#### Data for processing

+ + + +

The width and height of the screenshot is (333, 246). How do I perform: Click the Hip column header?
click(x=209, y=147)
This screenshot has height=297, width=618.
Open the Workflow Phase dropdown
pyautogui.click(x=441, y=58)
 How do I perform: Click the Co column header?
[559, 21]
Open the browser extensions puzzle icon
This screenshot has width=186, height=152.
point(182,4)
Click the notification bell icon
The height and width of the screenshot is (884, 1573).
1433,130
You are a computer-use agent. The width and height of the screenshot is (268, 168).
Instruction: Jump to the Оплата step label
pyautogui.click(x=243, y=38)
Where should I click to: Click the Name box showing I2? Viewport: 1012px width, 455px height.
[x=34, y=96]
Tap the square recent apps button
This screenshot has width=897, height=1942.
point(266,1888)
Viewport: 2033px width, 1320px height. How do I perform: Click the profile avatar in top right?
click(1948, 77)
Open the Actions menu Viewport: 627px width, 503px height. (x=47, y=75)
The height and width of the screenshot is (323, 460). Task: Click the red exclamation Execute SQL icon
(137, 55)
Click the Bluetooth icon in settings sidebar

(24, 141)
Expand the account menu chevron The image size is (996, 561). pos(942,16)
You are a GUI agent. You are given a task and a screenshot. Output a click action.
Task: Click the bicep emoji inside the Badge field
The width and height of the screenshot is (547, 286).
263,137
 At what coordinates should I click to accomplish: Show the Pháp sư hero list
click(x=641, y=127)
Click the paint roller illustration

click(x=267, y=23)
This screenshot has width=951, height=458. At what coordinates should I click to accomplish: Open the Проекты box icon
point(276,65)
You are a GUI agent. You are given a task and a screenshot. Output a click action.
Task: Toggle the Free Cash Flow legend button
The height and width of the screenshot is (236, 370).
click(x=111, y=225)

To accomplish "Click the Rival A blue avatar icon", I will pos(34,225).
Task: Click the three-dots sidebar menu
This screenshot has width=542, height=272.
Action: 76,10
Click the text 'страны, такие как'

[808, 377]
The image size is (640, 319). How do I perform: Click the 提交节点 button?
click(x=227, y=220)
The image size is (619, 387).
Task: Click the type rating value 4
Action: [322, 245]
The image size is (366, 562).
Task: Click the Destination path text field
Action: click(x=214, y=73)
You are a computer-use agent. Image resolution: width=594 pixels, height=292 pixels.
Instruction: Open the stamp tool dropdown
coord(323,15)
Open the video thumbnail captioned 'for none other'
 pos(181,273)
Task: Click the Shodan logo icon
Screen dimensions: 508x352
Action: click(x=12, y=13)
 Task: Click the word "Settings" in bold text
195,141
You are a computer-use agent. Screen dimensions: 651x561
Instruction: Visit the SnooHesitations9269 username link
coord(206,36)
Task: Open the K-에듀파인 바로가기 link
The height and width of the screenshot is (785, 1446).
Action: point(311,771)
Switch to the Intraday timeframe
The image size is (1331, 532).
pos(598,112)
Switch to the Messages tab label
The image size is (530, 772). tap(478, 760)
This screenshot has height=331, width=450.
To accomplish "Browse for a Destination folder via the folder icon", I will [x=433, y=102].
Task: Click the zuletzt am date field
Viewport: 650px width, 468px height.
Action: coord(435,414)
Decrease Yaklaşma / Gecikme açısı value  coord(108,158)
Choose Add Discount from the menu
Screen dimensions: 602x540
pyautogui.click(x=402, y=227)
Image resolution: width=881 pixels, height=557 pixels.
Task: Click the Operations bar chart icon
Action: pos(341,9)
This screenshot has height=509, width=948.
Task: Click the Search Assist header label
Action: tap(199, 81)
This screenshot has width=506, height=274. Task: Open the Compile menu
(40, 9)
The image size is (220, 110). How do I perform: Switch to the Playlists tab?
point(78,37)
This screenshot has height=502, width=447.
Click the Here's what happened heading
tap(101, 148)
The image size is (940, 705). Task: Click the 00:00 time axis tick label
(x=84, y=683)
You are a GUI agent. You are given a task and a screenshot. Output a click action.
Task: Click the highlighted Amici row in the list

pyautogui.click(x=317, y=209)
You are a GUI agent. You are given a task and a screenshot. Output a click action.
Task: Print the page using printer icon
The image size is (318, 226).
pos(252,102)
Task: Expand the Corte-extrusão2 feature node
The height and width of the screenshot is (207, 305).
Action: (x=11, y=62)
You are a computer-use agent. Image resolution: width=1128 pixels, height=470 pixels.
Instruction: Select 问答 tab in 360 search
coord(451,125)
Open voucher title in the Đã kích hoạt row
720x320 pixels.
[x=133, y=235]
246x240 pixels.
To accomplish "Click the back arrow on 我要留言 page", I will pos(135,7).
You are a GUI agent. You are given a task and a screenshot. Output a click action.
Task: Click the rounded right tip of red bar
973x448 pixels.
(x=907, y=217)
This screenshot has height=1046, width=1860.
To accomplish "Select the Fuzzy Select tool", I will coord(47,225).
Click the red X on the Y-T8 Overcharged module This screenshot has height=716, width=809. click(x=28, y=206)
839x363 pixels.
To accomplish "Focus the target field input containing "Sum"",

+ + + +

#### Required work
Which lines of the data above contain "page"? Copy each one.

#### Response to this exercise
Task: Print the page using printer icon
To accomplish "Click the back arrow on 我要留言 page", I will pos(135,7).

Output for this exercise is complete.